聽着張楓逸這麼一說,秦爲民的那幾名保鏢就點了點頭,可柳鑫的七八名保鏢卻是沒有說話,反而一臉黑線的看着柳鑫,但柳鑫卻是滿不在乎的哈哈大笑了兩聲道:“哈哈,張楓逸,你真是讓我太失望了,我還以爲你有什麼高明高級科技手段來鑑定鑽石的真假,整半天就是這麼回事,真是讓我失望啊,不過,我相信你也肯定會是失望的,那就是因爲我這鑽石項鍊上的鑽石是真的,並且,這項鍊是我送給月月小姐的生日禮物,我哪敢作假,還有,以我的身份,有這個必要嗎?”

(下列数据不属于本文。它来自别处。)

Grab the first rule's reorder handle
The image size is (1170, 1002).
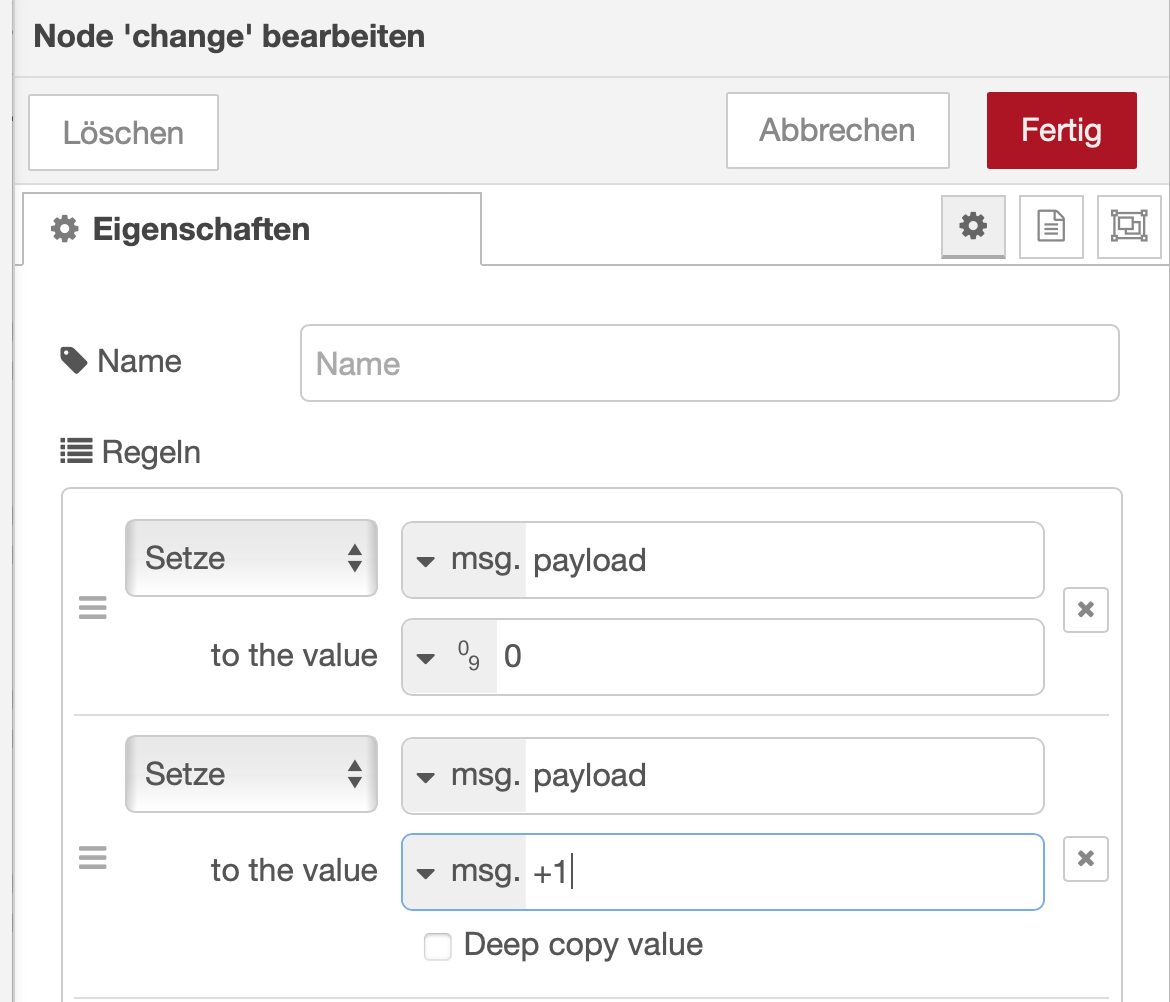click(93, 608)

“呵呵!”張楓逸笑了笑,心中自然承認柳鑫的說法,也相信柳鑫的鑽石是真的,但自己要說它是假的,那就必須讓它變成假的,故而,張楓逸就說道:“好,既然柳少你這麼有自信,那不妨把你那鑽石項鍊給我試一試,看看到底是真是假!”
“哈哈,那你就試試吧!”柳鑫又是一聲狂笑,心中十分高興,他彷彿已經看到張楓逸是在搬起石頭砸自己的腳了,而在這一笑之後,柳鑫也拿起了盒子中的鑽石項鍊,但卻沒有一下遞給張楓逸,反而帶着幾分不屑的眼神看着張楓逸道:“等等,張楓逸,你口口聲聲說我這鑽石是假的,如果你呆會鑑定出來是真的,那又怎麼辦?”
“呃!”張楓逸有些詫異了,沒想到柳鑫居然會這麼一說,便搖頭笑了笑:“那柳少你說怎麼辦?”
“哈哈,我的意思很簡單,現在我說我這鑽石項鍊是真的,你卻說是假的,那咱們就像是在賭博一般,所以這就得有個彩頭,對吧?”柳鑫又哈哈大笑了兩聲,而心中卻想出了一個自以爲可以對付張楓逸的手段。
張楓逸聽着這話,也微微笑了笑道:“柳少這意思我明白了,但我這人不喜歡賭博,不過,爲了不讓月月上當受騙,我同意你的說法,你就說彩頭是什麼吧?”
見張楓逸直接叫秦緋月爲月月,而秦緋月卻沒有反駁,這讓柳鑫的怒火不由得又燃燒起來,但還是勉強帶着笑意道:“既然你同意了,那咱們就來電實際姓的彩頭吧,彩頭也不大,就賭十個億怎麼樣?”
“什麼?十個億?”張楓逸沒想到柳鑫居然說出這樣的彩頭,這讓他有些失望,他本想着是讓柳鑫出一個可以顏面掃地的辦法,不過,能無緣無故多十個億,那也是好事。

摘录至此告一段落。